In the early days of oil field production, when wells were all relatively shallow, cementing was accomplished by flowing the cement slurry down the casing and back up the outside of the casing in the annulus between the casing and the bore hole wall.
As wells were drilled deeper and deeper to locate petroleum reservoirs, it became difficult to successfully cement the entire well from the bottom of the casing, and, therefore, multiple stage cementing was developed to allow the annulus to be cemented in separate stages, beginning at the bottom of the well and working upwardly.
Multiple stage cementing is achieved by placing cementing tools, which are primarily valve ports, in the casing or between joints of casing at one or more locations in the bore hole; flowing cement through the bottom of the casing, up the annulus to the lowest cementing tool in the well; closing off the bottom and opening the cementing tool; and then flowing cement through the cement tool up the annulus to the next upper stage, and repeating this process until all the stages of cementing are completed.
There are cementing applications which necessitate the sealing off of the annulus between the casing string and the wall of the bore hole at one or more positions along the length of the casing string. An example of such an application is when it is desired to achieve cementing between a high pressure gas zone and a lost circulation zone penetrated by the bore hole. Another application is when it is desired to achieve cementing above a lost circulation zone penetrated by the bore hole. A third application occurs when formation pressure of an intermediate zone penetrated by the bore hole is greater than the hydrostatic head of the cement to be placed in the annulus thereabove. Still another application occurs when a second stage of cement is to be placed at a distant point up the hole from the top of the first stage of cement, and a packer is required to help support the cement column in the annulus. A further example of an application for employment of a cementing packer occur when it is desired to achieve full hole cementing of slotted or perforated liners.

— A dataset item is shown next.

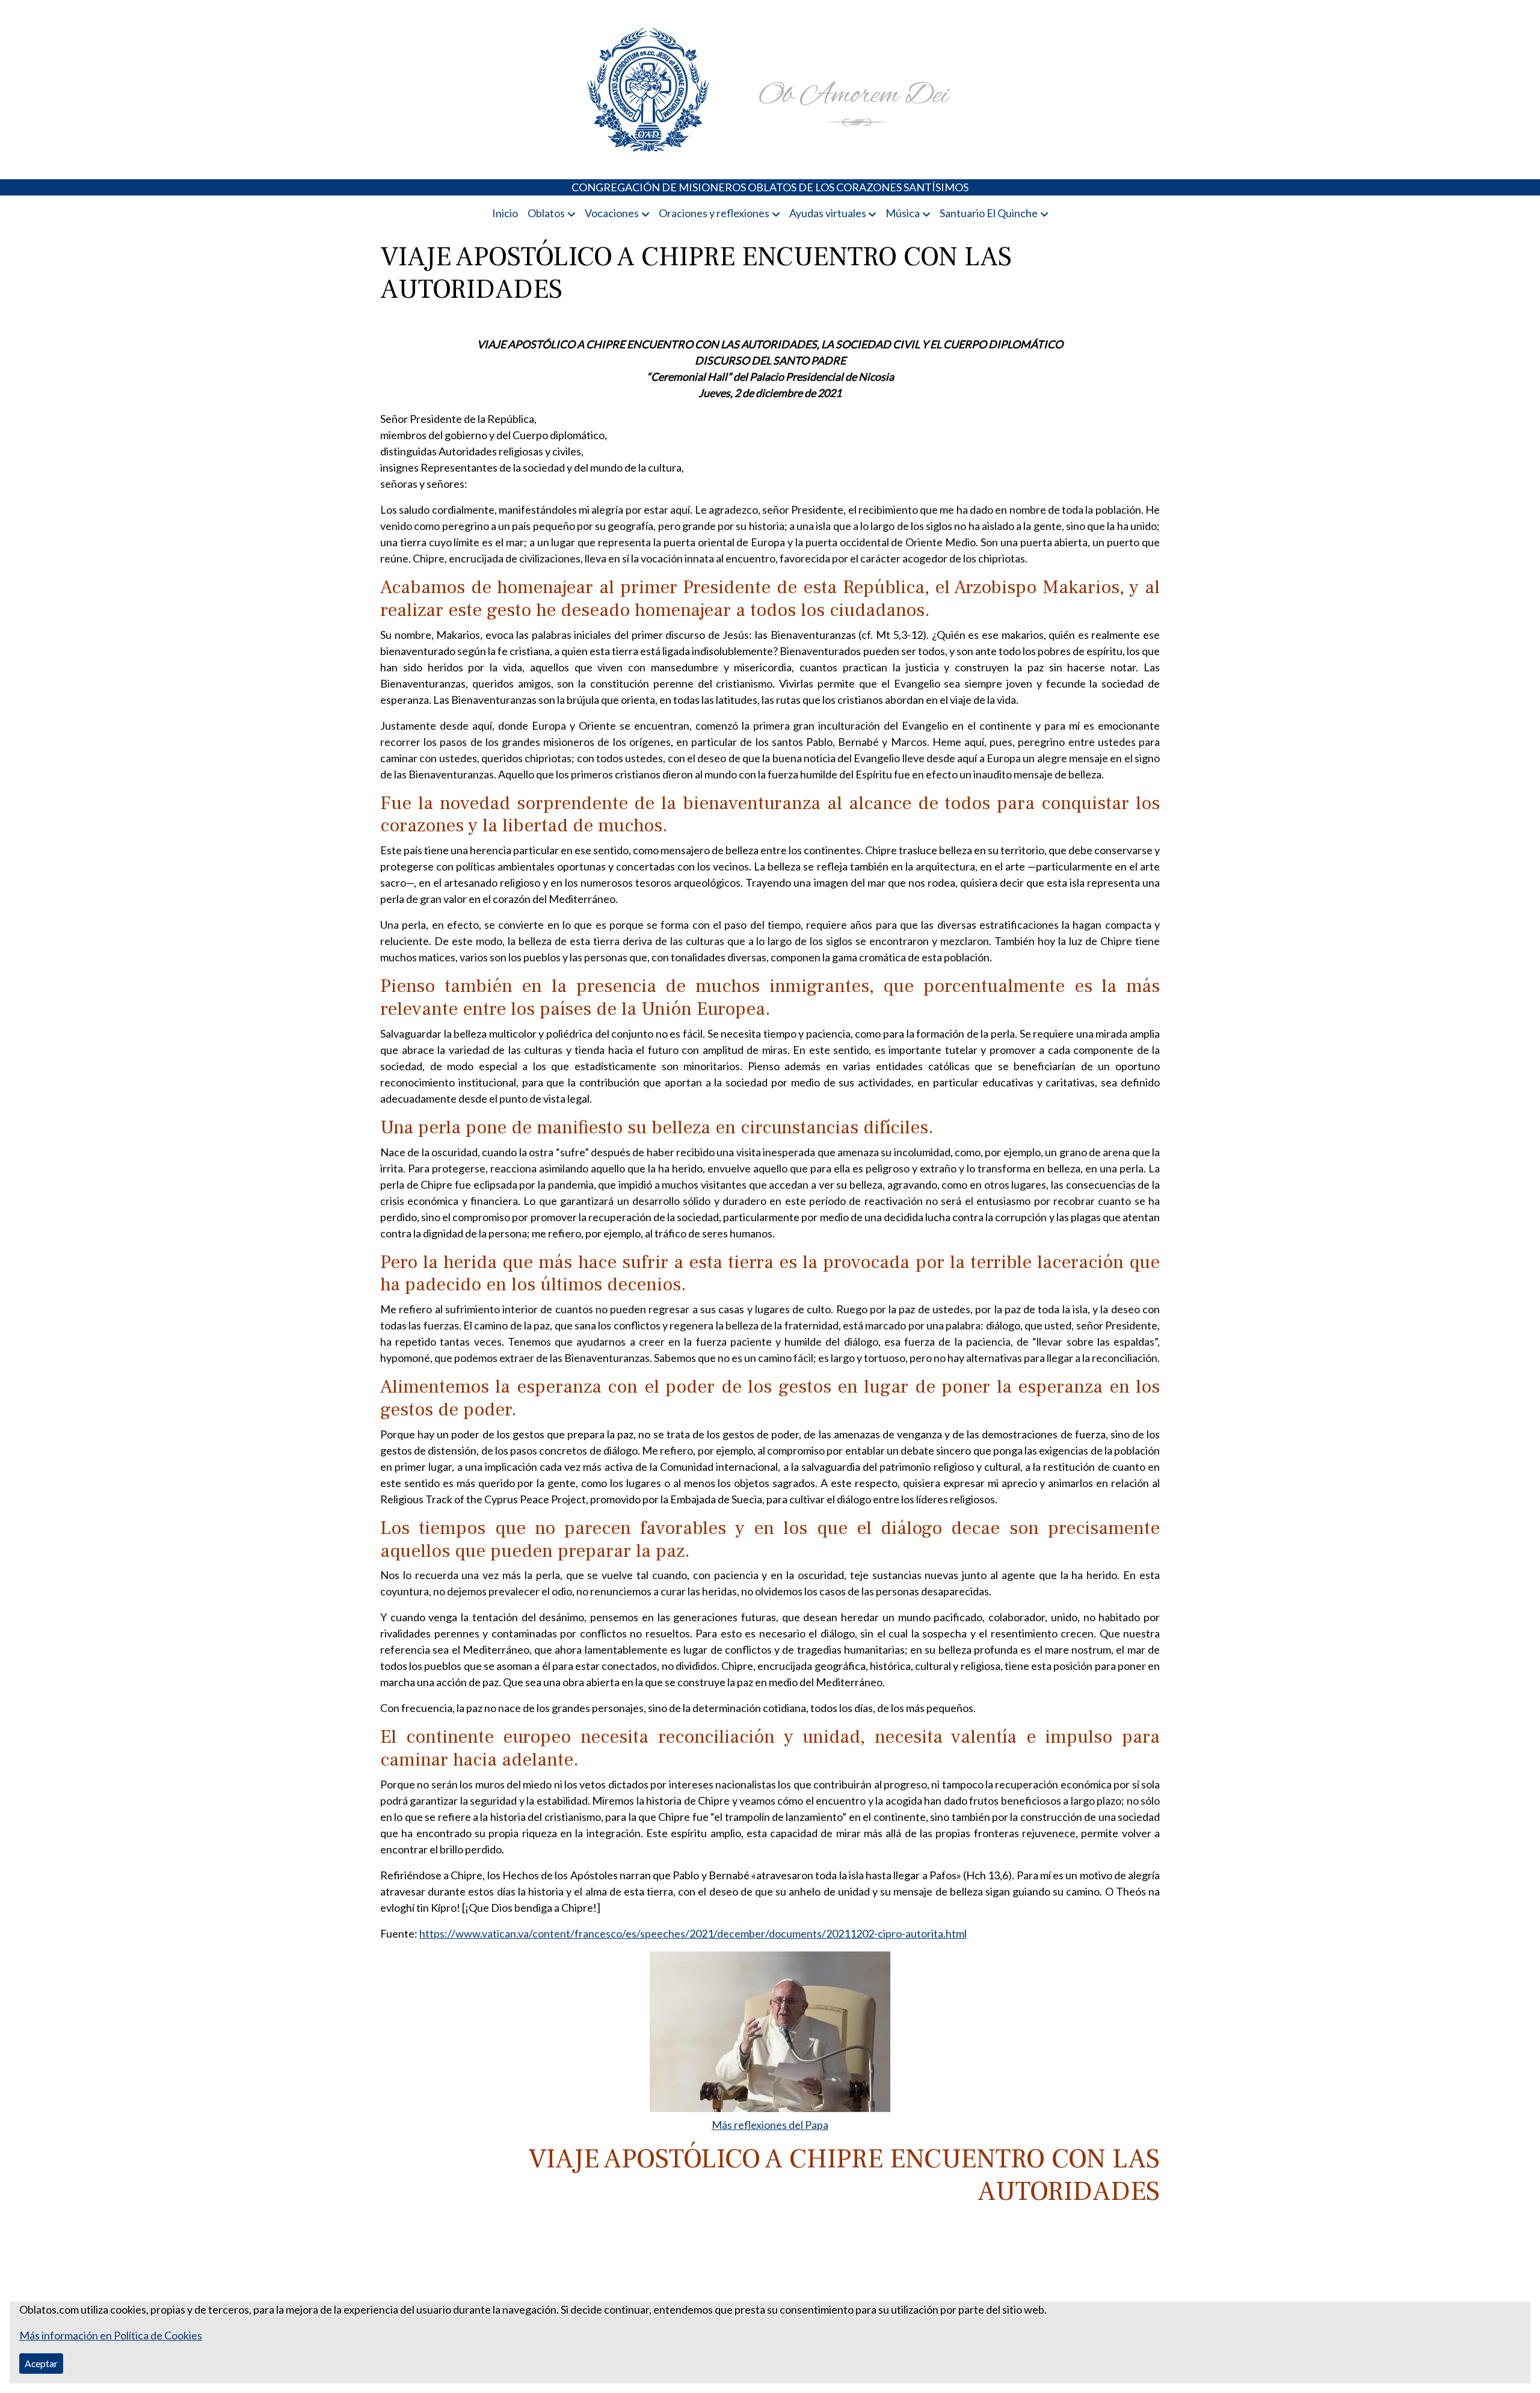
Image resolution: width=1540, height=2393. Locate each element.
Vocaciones (612, 213)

An example of such an inflatable packer for cementing is the multiple stage inflatable packer disclosed in U.S. Pat. No. 3,948,322 to Baker, owned by the assignee of the present invention. In this device, an opening plug is dropped into the casing string and pumped down to actuate an opening sleeve to allow inflation of the packer element. A back check valve prevents the packer from deflating. After the packer is inflated, additional pressure is applied which moves an annular valve member to open a port to the well annulus above the inflated packer element. In a later version of this apparatus, a thin walled secondary opening sleeve is sheared to open this port.
Cementing is carried out through the port, and after the cementing operation, a closing plug is dropped into the well casing to actuate a releasing sleeve and move a closing sleeve which seals off the ports. After the operation is complete, the center of the tool may be drilled out, leaving the closing sleeve to permanently seal the ports.

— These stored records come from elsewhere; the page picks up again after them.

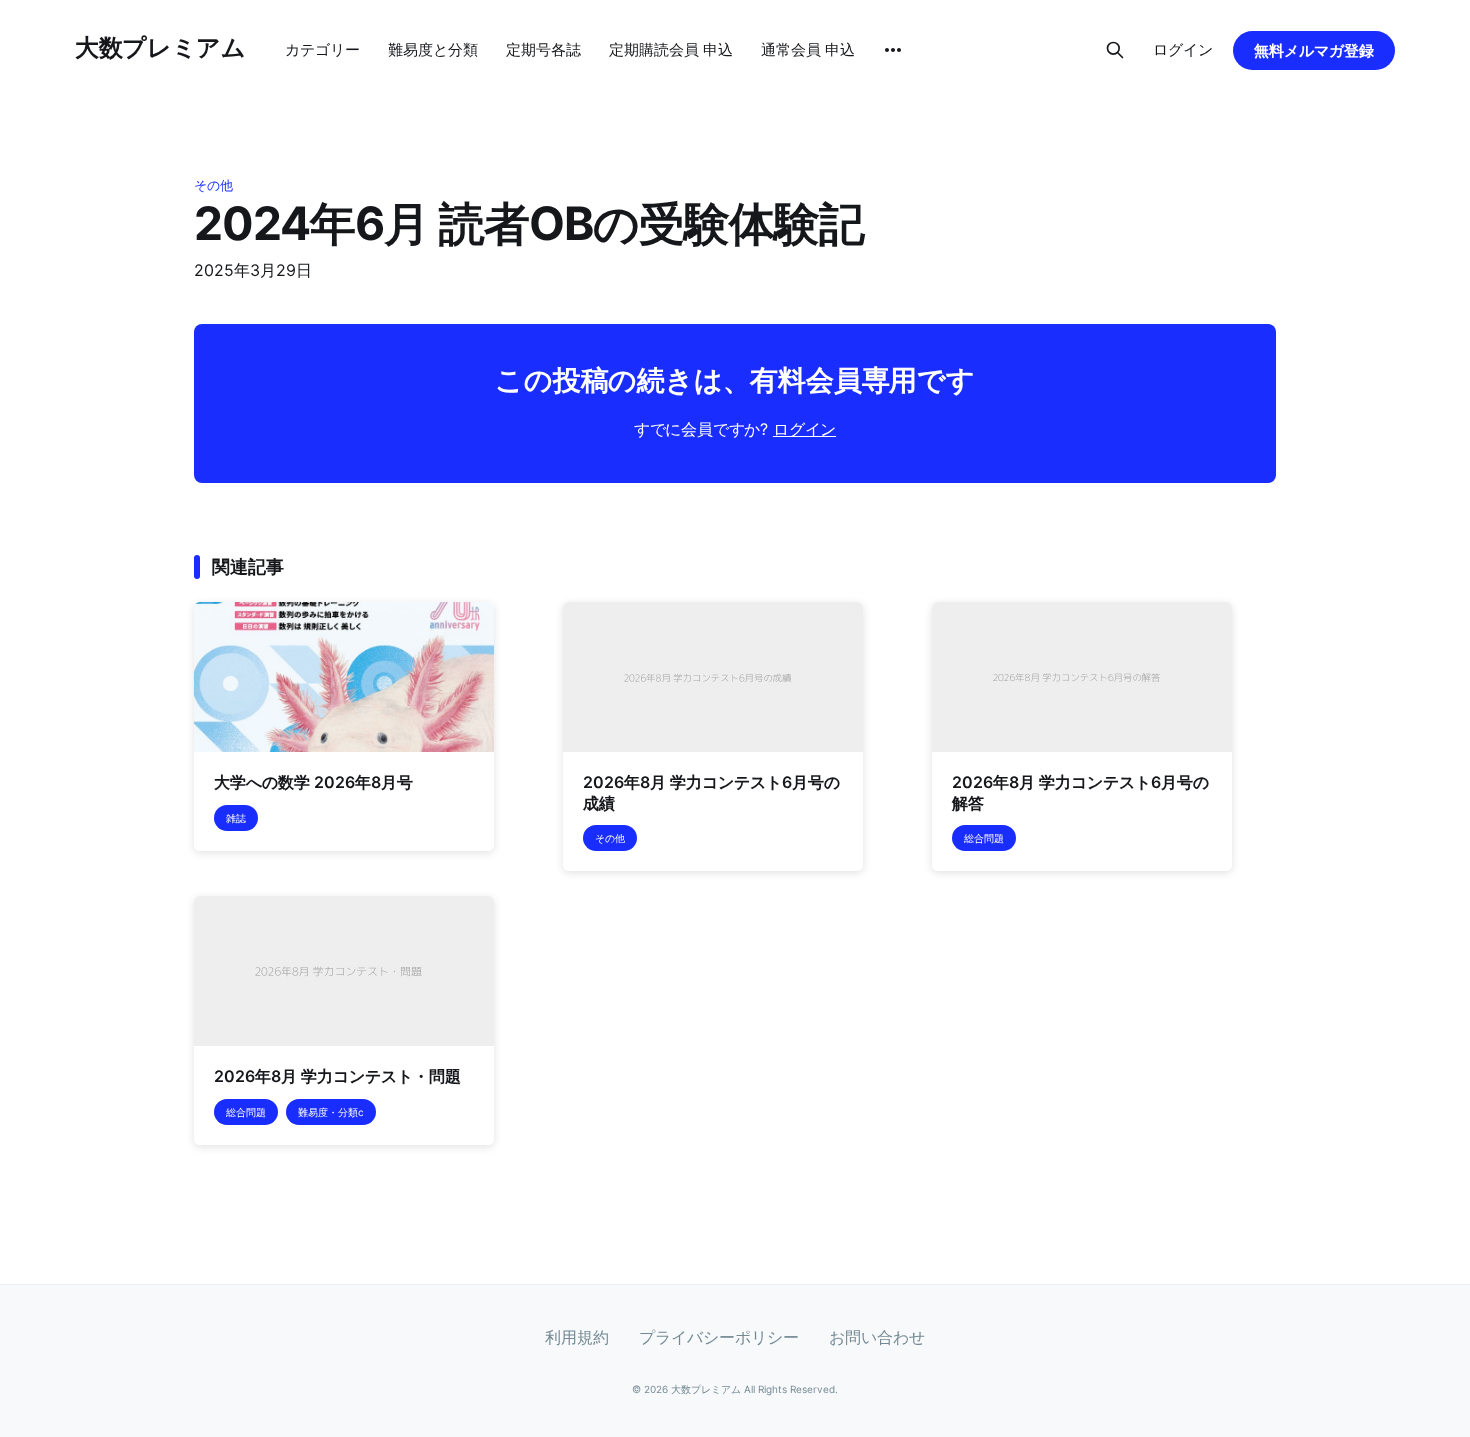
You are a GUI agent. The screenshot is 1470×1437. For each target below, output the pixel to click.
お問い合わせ (877, 1337)
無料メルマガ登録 (1314, 50)
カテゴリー (322, 49)
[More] (893, 50)
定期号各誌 (543, 49)
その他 (213, 185)
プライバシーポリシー (719, 1337)
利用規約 (577, 1337)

One problem with this apparatus is that the secondary opening sleeve, being essentially a thin walled mandrel, is difficult to manufacture. Further, when the tool is positioned in the well bore, there may be some bending of the tool which can cause the annular valve member or secondary opening sleeve to bind and not open as desired.
The present invention solves this problem by replacing the annular valve member or secondary opening sleeve with a secondary rupture disc which is designed to burst or rupture at the predetermined pressure.